By analyzing this data, providers will be able to determine how they will come out when reimbursement changes, and what steps they need to take to stay in the black.
"Some analysis of the cost of treatment per patient has to be done to make sure there is not excessive utilization that won’t be reimbursed," says Malcolm Morrison, PhD, president of Morrison Informatics, a health care information management consulting firm in Mechanicsburg, PA. Review your outpatient caseload and the costs, he suggests. If you can’t collect your costs, use your charges and compare them with your cost-to-charge ratio, he adds. Often the data exist, but you have to obtain them from your hospital’s accounting department or gather them manually from copies of claims forms.

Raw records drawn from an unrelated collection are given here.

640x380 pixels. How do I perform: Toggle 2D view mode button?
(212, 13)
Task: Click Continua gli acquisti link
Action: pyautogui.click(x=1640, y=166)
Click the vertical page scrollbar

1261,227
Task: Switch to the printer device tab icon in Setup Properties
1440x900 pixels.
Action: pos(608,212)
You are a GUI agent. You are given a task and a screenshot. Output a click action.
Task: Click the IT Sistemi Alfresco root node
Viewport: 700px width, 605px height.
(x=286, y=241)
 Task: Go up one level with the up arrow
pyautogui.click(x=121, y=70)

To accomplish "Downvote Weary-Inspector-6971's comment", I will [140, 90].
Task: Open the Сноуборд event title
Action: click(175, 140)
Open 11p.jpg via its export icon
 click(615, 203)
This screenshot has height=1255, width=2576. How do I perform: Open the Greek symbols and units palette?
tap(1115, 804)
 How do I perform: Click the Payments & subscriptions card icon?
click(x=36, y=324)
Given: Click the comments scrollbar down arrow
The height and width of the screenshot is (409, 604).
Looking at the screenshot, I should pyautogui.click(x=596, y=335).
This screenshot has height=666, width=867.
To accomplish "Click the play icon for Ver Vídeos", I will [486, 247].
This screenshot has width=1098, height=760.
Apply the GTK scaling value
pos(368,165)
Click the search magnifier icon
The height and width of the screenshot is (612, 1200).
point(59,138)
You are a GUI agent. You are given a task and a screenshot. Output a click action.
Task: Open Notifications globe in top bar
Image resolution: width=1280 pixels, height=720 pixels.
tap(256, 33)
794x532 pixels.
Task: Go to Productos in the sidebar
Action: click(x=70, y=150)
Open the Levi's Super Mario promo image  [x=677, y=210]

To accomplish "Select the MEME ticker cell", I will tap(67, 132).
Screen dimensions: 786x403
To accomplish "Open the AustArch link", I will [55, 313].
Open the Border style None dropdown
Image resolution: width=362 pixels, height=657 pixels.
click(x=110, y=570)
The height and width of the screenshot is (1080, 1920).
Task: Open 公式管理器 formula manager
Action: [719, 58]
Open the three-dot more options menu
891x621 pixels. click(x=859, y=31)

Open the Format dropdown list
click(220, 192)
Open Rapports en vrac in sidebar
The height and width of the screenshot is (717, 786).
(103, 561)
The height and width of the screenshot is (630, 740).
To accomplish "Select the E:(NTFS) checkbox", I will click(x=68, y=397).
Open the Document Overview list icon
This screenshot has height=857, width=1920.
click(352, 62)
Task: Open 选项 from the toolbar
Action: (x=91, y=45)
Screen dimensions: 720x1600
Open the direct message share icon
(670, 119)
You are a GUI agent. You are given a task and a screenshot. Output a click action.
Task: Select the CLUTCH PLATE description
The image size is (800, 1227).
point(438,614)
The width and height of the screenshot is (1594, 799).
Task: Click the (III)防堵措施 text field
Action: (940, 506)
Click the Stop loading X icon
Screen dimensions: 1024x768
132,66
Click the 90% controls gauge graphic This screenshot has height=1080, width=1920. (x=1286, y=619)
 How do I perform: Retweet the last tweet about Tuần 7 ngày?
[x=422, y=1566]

If the Medicare fee cap is too low to cover your costs, or if you negotiate a managed care contract that doesn’t adequately reimburse you for treating patients, there will be dramatic consequences for your bottom line, Morrison warns.
To determine what it costs to treat your patients, do the following:
• Make a financial analysis of every patient you treated and every cost you incurred this year.
• Determine your percentage of Medicare, Medicaid, workers’ compensation, and private-pay insurance reimbursement.
• If you think your client mix will remain essentially the same next year, analyze what your return will be with the new reimbursement. For example, see how many of your Medicare patients would exceed the $1,500 therapy cap.
You may expect that some of your workers’ compensation patients will be covered under a managed care arrangement next year and that at least some of your managed care contractors will negotiate a lower reimbursement rate.
Here are some of the items you need to analyze for each diagnosis group:
• average number of visits per diagnosis;
• modalities used for each diagnosis;
• cost of the modalities;
• cost of other products, such as splints, that may be used;
• cost of the therapists’ time.
"Providers should remember that every time someone does something to a patient, somebody is going to have to pay for it," he says. "If you’re not reimbursed for it, your facility will have to bear the costs."